European Journal of Medical Research volume 28, Article number: 382 (2023)
We had carefully read the Mendelian randomization (MR) study entitled “Lifestyle factors, metabolic factors and socioeconomic status for pelvic organ prolapse: a Mendelian randomization study”  with great interest. In this article, the authors focus on the effects of various metabolic traits on pelvic organ prolapse in women and their MR study provided genetic evidence for the causal role of waist-to-hip ratio (WHR) and waist-to-hip ratio adjusted for BMI (WHRadjBMI) in the risk of pelvic organ prolapse (POP) development. For phenotypes of obesity, the authors used sex combination instruments. Since pelvic organ prolapse is a female-specific disease, in theory, the female-specific instrumental variable effects should be obtained from the GWAS of exposures to avoid the problem of sex heterogeneity as well as the incorrect causal inference results. We thank the authors for their important work, and we would like to share our more nuanced causal conclusions regarding obesity and pelvic organ prolapse that the three phenotypes of obesity have a predictable genetic pathogenic role in POP.
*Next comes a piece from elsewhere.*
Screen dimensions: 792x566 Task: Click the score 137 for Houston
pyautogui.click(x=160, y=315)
Mendelian randomization was also used as the analysis method in our study. The Genetic instruments for obesity were stratified by sex but not combined, given the gender of the source of the outcome data. We obtained data on body mass index (BMI) (N = 806,834 including 434,794 women), WHR (N = 697,734 including 381,152 women), and WHRadjBMI (N = 694,649 including 379,501 women) from a large meta-analysis of genome-wide association studies (GWASs) . For the dataset of POP, summary statistics from the R8 release of FinnGen biobank analysis including 15,197 cases and 100,663 controls were used to reduce the sample overlap rate (finn-b-N14_FEMGENPROL).
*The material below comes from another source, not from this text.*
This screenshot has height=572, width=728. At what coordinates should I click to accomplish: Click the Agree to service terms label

We set the genome-wide association significance threshold at P < 5.0 × 10–8 to meet the relevance assumption. Palindromic SNPs and SNPs in linkage disequilibrium (LD) structure (R2 < 0.001 within 10,000 kb) were excluded. Exposure and outcome data were harmonized to ensure SNP effects were on the same allele. Confounding factors related to phenotypes were removed using the "PhenoScanner" online database (www.phosanner.medschl.cam.ac). MR analysis was conducted using random-effects inverse-variance weighting (IVW), MR-Egger, the simulation extrapolation (SIMEX) correction and weighted median methods. Heterogeneity was assessed through MR-PRESSO, Cochran's Q test, and funnel plots to identify outlier SNPs. MR-Egger regression was conventionally employed assuming non-differential measurement error in the SNP–exposure association (NOME assumption). However, the IGX2 statistic is a more relevant measure for MR-Egger than the F-statistic. If regression dilution I2 is less than 90%, violating the NOME assumption, a SIMEX analysis is required .
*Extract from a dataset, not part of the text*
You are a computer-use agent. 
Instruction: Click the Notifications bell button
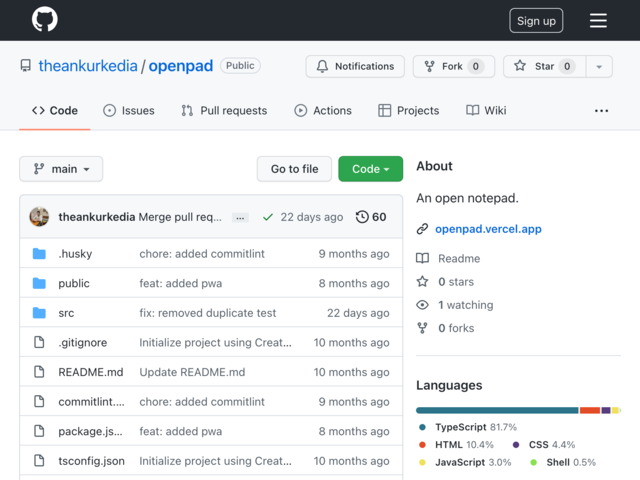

To assess the independent association between genetic predisposition to the mentioned exposures and the risk of POP, while considering confounders such as educational attainment (EA) , smoking initiation, and drinks per week , we conducted multivariate Mendelian randomization (MVMR) analyses using a random-effects IVW model. All statistical analyses were performed in R (version 4.2.2) using the packages "TwoSampleMR" (version 0.5.6) and "simex".
Based on our analysis, the results indicate a significant association between genetically predicted obesity and an elevated likelihood of developing pelvic organ prolapse among women (Fig. 1). For the phenotypes of obesity, in the primary analyses using IVW, the genetically predicted higher BMI [odds ratio (OR): 1.112; 95% confidence interval (95% CI) 1.004, 1.231; P = 0.041], WHR (OR: 1.236; 95% CI 1.118, 1.366; P < 0.001) and WHRadjBMI (OR: 1.235; 95% CI 1.136, 1.343; P < 0.001) increase the risk of POP (Additional file 1: Table S1). The associations between the genetic predisposition to the three obesity phenotypes and the risk of pelvic organ prolapse persisted after we further corrected for the confounding effects of EA, smoking initiation, and drinks per week using multivariate MR, with ORs of POP (OR: 1.415; 95% CI 1.117, 1.713; P = 0.022) per 1-SD increase in BMI, 1.583 (95% CI 1.233, 1.934; P = 0.010) per 1-SD increase in WHR, and 1.967 (95% CI 1.491, 2.444; P = 0.005) per 1-SD increase in WHRadjBMI, respectively, using the IVW method (Fig. 2) (Additional file 2: Table S2). Genetic instruments associated with obesity are shown in (Additional file 3: Table S3-S5).
Consistent with the authors, our analysis revealed significant instrumental heterogeneity (P < 0.05). Therefore, we used the random-effects IVW method with MR-PRESSO to remove outliers influenced by horizontal pleiotropy. MR-Egger intercept test showed no directional pleiotropy (P > 0.05). Since BMI's I2 statistic was < 90%, we employed SIMEX correction instead of MR-Egger to mitigate bias. Leave-one-out sensitivity analysis found no outlier SNPs affecting causal estimates, ensuring reliability.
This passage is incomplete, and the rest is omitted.